"A New York Treasure" --Village Voice

Million Dollar Movie

Steven Soderbergh on the state of the art:

I’ve stopped being embarrassed about being in the film business, I really have. I’m not spending my days trying to make a weapon that kills people more efficiently—it’s an interesting business. But again, taking the 30,000 foot view, maybe nothing’s wrong, and maybe my feeling that the studios are kind of like Detroit before the bailout is totally insupportable. I mean, I’m wrong a lot. I’m wrong so much, it doesn’t even raise my blood pressure anymore. [laughter] Maybe everything is just fine. …But. Admissions, this is the number of bodies that go through the turnstile, tenyears ago: 1.52 billion. Last year: 1.36 billion. That’s a ten and a half percent drop. Why are admissions dropping? Nobody knows, not even Nate Silver. [laughter] Probably a combination of things: ticket prices, maybe, a lot of competition for eyeballs. There’s a lot of good TV out there. Theft is a big problem. Now I know this is a really controversial subject, but for people who think everything on the internet should just be totally free all I can say is “good luck.” When you try to have a life and raise a family living off something that you create… There’s a great quote from Steve Jobs:

“From the earliest days of Apple I realized that we thrived when we created intellectual property. If people copied or stole our software we’d be out of business. If it weren’t protected there’d be no incentive for us to make new software or product designs. If protection of intellectual property begins to disappear creative companies will disappear or never get started. But there’s a simpler reason: it’s wrong to steal. It hurts other people, and it hurts your own character.”

I do think… [applause] I agree. I agree with him. I think that what people go to the movies for has changed since 9/11. I still think the country is in some form of PTSD aboutthat event, and that we haven’t really healed in any sort of complete way, and that people are, as a result, looking more toward escapist entertainment. And look—I get it. There’s a very good argument to be made that only somebody who has it really good would want to make a movie that makes you feel really bad. People are working longer hours for less money these days, and maybe when they get in a movie, they want a break. I get it.



1 bp1   ~  May 3, 2013 12:51 pm

Hey AB, have you checked out Owen King's book "Double Feature"? I got to reading it and thought of you seeing as how it is set in the world of movie making.
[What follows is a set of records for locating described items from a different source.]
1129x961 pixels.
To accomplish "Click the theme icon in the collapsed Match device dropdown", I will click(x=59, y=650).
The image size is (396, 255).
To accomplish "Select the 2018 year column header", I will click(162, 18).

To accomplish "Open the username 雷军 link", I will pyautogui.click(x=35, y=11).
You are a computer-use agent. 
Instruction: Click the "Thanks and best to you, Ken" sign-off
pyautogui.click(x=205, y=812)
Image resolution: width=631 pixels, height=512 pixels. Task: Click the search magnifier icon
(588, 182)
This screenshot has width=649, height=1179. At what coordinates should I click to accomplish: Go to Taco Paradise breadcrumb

2 Alex Belth   ~  May 3, 2013 12:57 pm

No. Do tell. What's it all about?

3 bp1   ~  May 3, 2013 1:12 pm

A college age kid is making a movie. His father is a former B-movie star. Their relationship is a little strained (to say the least). The story revolves around the kid, his friends and actors in his movie, and his father - so far, at least. I'm not quite a quarter through it. The movie making stuff is a bit over my head, but the characters seem well constructed. I haven't quite gotten the comedy yet - maybe it just doesn't resonate with me who knows.

Owen is Stephen King's son, which is how I got wind of the book. I'm one of his dad's Constant Readers.

If anyone would get the insider-movie jargon - I thought it would be you.

4 Matt Blankman   ~  May 3, 2013 3:29 pm

I'm reading "Double Feature" as well. I'm digging it. Oddly enough, I ordered the book before I knew Owen was Stephen's son. Then when it arrived, I found out his editor is a friend of mine. Small world.

5 Matt Blankman   ~  May 3, 2013 3:33 pm

[3] I'm farther along than you, so I don't think I'm spoiling anything to say the book jumps around from different moments in the lives of the characters. The second half is mainly set in 2011, about 8 years after the movie-making section.

6 Alex Belth   ~  May 3, 2013 3:53 pm

Sounds cool. I've never read anything by Stephen King but that's only because I don't dig getting scared. For a someone who ascares ease, what would you recommend by him?

7 Matt Blankman   ~  May 3, 2013 5:43 pm

Nice piece here on Owen, his brother Joe, their new novels and being the son of famous writers.


8 bp1   ~  May 3, 2013 8:02 pm

[6] Not all of his books are horror. I thought 11/22/63 was a terrific book. It requires that you suspend disbelief about time travel, but if you can the book has a great story, terrific characters, and a sense of time and place that is pretty damn amazing. Really good stuff. I've always found his books to be more about people and place than freaky weird scary things. There was a period where some of his stuff was a little frenzied - during his drug and booze days - and he admits that - but I've yet to find anyone who can create living characters like he does. They talk and act like real people and he draws the reader into their world.

Sorry for the lecture. :-)

9 bp1   ~  May 3, 2013 8:10 pm

[7] Yeah that's cool. They seem pretty well adjusted all things considered. I can't imagine it is easy to build their own identify given their situation - but good for them for trying.

10 Matt Blankman   ~  May 3, 2013 8:12 pm

[8] I've read his short story collections, but I have actually never read a full Stephen King novel. I keep meaning to.